[ACTION ITEM] Your answer should be every line of the records that contains the word "Origin".

[AVAILABLE RECORDS]
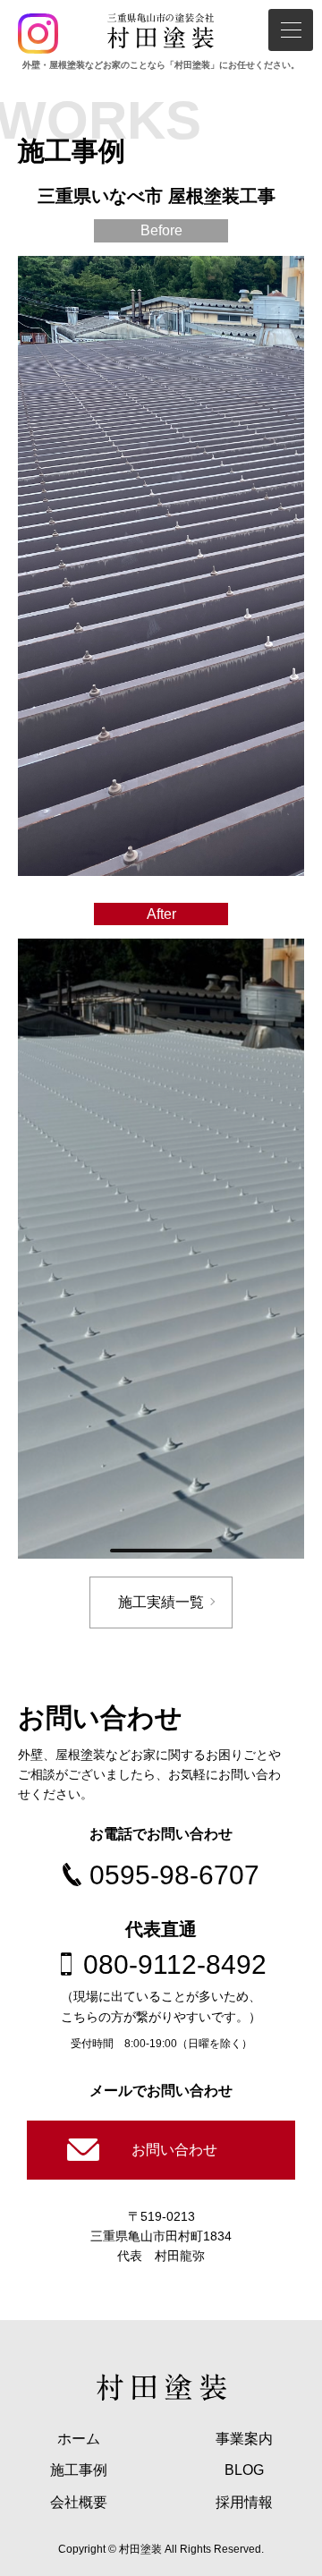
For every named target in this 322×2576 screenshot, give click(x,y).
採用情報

* * *

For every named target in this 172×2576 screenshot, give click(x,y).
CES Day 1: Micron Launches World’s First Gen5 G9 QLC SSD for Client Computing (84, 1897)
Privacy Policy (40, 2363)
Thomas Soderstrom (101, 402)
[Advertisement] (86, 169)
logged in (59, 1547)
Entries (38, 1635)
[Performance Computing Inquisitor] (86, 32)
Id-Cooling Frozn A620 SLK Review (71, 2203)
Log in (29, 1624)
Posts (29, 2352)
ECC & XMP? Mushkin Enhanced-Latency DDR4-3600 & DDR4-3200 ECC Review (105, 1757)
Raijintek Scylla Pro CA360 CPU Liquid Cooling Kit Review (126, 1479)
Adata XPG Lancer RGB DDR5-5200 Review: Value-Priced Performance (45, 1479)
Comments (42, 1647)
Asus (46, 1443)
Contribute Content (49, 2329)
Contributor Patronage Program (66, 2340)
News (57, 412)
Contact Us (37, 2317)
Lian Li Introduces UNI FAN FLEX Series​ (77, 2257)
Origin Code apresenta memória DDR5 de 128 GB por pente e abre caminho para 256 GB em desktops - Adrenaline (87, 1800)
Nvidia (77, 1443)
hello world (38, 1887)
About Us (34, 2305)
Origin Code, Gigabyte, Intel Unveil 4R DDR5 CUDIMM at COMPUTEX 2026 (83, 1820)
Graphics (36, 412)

[ANSWER SECTION]
Origin Code apresenta memória DDR5 de 128 GB por pente e abre caminho para 256 GB em desktops - Adrenaline (87, 1800)
Origin Code, Gigabyte, Intel Unveil 4R DDR5 CUDIMM at COMPUTEX 2026 (83, 1820)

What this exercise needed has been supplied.